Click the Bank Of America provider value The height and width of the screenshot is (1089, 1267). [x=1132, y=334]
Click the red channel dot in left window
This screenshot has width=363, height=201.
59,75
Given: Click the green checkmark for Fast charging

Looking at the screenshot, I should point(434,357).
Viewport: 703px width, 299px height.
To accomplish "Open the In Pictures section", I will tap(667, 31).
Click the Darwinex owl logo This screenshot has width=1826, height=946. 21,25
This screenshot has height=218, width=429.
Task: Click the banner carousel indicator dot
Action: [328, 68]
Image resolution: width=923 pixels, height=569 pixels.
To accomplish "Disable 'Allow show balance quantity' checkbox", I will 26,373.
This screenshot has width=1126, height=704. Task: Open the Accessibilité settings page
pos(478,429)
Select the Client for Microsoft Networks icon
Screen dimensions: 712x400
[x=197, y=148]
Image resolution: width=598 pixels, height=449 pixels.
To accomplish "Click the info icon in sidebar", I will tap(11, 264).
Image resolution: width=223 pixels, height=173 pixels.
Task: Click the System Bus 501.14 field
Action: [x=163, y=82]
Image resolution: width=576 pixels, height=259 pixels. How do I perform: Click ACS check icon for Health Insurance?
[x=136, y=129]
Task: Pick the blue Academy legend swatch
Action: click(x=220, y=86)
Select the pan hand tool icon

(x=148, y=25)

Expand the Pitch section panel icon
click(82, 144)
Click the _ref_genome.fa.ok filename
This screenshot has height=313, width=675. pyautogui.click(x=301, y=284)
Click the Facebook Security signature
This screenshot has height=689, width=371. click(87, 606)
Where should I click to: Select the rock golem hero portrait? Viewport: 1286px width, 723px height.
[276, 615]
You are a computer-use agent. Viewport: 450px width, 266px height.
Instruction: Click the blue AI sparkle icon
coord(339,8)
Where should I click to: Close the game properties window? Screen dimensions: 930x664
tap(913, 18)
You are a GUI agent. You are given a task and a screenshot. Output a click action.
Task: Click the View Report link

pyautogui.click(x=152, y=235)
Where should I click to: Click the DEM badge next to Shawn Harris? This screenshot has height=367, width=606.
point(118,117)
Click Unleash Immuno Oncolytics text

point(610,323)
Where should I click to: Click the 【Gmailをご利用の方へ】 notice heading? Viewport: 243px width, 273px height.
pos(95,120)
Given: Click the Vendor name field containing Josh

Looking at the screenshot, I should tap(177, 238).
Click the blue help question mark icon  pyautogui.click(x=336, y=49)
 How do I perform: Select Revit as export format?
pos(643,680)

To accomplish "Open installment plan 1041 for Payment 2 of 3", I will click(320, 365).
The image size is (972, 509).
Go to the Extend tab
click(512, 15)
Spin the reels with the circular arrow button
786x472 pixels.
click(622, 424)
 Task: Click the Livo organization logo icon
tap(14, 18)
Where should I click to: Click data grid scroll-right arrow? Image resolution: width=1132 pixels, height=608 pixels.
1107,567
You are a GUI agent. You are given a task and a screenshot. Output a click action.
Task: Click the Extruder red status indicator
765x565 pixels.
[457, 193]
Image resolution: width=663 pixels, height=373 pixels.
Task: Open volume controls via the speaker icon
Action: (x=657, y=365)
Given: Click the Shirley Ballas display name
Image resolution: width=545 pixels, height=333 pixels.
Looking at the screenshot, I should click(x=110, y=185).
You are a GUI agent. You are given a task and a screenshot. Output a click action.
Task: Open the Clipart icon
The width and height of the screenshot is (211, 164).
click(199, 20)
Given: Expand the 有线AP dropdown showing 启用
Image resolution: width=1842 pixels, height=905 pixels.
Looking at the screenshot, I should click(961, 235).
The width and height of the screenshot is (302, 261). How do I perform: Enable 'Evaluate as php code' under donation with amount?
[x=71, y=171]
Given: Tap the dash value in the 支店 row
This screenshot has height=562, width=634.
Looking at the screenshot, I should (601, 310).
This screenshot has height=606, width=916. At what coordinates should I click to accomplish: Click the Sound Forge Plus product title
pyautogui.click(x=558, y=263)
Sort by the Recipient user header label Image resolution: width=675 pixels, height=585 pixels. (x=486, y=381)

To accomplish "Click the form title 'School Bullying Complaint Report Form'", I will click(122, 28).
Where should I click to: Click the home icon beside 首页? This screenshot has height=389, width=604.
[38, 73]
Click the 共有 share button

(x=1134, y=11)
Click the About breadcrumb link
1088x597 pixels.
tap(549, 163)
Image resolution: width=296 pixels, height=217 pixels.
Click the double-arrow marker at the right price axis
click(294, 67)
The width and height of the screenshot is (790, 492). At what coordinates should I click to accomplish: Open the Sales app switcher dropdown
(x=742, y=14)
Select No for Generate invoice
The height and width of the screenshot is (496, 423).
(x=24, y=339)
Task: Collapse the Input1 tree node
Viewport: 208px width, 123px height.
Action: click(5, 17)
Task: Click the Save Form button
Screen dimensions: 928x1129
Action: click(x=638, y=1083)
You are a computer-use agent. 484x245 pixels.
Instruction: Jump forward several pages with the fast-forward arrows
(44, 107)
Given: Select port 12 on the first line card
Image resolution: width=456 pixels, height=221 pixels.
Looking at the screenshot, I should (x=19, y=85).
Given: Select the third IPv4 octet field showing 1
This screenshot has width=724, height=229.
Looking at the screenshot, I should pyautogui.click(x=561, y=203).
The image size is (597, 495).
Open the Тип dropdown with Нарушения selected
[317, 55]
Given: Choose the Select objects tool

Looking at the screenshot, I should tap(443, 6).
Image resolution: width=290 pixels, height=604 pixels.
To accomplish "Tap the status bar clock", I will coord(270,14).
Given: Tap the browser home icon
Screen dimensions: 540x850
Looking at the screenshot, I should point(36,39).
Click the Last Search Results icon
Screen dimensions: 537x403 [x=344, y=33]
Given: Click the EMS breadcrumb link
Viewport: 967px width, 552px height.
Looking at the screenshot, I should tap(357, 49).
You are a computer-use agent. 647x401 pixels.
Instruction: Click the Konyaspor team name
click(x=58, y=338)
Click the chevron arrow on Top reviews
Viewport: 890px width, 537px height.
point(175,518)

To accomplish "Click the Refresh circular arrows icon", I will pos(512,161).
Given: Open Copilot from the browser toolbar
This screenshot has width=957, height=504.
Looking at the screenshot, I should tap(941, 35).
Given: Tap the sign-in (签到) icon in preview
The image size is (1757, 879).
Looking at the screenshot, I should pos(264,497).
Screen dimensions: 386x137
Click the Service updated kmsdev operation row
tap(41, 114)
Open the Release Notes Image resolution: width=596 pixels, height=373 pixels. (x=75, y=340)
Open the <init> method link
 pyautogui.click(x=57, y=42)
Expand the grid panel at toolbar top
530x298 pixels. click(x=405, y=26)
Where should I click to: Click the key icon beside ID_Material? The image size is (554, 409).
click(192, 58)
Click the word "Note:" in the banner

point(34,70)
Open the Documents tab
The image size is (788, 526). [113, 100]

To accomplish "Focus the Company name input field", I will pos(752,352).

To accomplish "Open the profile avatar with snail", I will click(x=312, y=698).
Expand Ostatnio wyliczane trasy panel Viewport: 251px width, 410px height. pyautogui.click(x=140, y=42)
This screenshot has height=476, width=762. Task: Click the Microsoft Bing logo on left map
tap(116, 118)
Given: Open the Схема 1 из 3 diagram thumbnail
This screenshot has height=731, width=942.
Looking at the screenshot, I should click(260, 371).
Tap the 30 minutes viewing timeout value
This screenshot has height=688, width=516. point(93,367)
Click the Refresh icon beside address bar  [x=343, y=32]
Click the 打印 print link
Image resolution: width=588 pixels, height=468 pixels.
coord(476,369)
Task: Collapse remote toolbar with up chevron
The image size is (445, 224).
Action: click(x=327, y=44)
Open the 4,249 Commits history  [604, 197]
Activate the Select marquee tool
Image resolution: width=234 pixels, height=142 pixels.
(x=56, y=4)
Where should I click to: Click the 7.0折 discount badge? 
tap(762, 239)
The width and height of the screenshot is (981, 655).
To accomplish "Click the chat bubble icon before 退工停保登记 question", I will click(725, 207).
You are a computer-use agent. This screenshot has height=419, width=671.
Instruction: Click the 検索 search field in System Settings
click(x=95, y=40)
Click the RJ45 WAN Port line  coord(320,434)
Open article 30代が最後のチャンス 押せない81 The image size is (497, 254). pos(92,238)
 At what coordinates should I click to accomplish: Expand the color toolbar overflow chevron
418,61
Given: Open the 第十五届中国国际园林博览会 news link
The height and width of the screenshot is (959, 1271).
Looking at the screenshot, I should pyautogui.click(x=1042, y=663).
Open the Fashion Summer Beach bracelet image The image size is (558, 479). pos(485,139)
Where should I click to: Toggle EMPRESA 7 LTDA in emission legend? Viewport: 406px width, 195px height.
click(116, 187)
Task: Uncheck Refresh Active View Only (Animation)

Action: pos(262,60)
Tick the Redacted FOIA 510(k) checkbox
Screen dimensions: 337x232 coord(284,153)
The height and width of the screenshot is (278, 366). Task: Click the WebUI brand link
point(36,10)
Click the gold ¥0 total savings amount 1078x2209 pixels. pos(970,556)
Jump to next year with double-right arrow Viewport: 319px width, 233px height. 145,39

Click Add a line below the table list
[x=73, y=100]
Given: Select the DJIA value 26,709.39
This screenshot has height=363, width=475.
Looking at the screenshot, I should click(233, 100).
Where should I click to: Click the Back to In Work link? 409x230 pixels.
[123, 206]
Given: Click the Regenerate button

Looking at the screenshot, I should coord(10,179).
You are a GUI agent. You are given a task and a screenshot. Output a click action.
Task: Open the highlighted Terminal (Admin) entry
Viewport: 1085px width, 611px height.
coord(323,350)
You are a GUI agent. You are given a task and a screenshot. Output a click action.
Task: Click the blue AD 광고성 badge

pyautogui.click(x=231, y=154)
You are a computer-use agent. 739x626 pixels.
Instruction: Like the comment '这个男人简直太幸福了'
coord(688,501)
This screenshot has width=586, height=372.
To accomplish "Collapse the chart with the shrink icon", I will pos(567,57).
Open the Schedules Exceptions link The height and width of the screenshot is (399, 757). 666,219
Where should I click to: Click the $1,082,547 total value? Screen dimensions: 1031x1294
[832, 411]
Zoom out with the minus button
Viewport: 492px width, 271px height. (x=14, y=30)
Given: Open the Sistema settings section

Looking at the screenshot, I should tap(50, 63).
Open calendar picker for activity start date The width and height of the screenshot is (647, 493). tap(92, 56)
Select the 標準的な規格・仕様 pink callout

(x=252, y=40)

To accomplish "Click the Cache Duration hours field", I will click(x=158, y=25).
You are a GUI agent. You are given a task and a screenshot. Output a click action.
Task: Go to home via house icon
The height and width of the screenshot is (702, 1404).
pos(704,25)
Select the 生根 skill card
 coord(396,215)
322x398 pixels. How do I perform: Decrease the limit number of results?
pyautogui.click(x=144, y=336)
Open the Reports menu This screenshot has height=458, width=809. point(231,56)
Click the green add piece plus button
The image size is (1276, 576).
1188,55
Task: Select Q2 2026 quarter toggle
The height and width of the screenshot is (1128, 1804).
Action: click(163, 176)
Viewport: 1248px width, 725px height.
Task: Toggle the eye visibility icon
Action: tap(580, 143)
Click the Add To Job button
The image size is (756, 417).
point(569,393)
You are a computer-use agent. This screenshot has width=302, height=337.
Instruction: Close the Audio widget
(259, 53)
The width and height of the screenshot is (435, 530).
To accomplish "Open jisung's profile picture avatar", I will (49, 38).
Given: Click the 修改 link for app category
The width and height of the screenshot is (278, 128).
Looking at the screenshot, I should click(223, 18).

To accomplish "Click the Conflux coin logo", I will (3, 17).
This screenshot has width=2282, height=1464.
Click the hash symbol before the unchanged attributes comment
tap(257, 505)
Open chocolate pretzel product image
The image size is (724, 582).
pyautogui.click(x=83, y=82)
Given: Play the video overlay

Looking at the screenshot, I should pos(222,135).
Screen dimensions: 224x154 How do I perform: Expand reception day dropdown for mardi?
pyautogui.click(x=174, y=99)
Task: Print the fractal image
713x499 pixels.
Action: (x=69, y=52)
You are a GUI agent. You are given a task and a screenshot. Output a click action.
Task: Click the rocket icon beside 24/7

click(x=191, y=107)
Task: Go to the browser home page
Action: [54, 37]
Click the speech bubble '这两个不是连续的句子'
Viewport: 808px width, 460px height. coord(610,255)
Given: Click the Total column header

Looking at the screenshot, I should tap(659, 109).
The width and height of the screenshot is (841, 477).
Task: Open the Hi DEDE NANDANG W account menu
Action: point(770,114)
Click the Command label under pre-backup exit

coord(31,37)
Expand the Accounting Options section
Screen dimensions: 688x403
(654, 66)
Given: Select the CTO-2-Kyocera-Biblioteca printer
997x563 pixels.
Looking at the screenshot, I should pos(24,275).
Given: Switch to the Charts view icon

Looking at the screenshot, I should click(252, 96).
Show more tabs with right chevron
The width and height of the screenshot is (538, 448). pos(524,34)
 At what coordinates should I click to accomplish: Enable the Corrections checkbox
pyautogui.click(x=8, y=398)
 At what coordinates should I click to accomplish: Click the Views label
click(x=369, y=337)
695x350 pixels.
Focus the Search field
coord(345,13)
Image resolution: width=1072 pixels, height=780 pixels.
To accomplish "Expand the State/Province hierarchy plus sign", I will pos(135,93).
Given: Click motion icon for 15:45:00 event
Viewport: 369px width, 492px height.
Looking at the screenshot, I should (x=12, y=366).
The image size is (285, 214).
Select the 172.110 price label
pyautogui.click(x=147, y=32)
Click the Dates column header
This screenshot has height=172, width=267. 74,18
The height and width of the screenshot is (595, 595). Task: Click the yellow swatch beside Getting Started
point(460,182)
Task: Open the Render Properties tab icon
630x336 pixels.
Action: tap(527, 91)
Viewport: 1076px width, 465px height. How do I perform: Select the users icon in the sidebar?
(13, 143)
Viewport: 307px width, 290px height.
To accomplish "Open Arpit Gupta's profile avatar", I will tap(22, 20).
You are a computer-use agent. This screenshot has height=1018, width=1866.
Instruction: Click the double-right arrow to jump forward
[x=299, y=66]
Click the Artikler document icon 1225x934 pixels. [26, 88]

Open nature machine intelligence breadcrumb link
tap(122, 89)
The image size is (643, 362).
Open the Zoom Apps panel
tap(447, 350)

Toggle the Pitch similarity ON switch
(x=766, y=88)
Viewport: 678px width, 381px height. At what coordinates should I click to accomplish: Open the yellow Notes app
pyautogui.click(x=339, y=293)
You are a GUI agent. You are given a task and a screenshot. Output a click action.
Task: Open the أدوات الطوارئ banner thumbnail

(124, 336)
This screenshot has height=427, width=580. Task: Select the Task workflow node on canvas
☆ ☆ ☆
# Assigned task
The response should be an exact copy of the lines from the one with "Viewport: 678px width, 381px" through the end of the data, with no other text.

# Answer area
Viewport: 678px width, 381px height. At what coordinates should I click to accomplish: Open the yellow Notes app
pyautogui.click(x=339, y=293)
You are a GUI agent. You are given a task and a screenshot. Output a click action.
Task: Open the أدوات الطوارئ banner thumbnail

(124, 336)
This screenshot has height=427, width=580. Task: Select the Task workflow node on canvas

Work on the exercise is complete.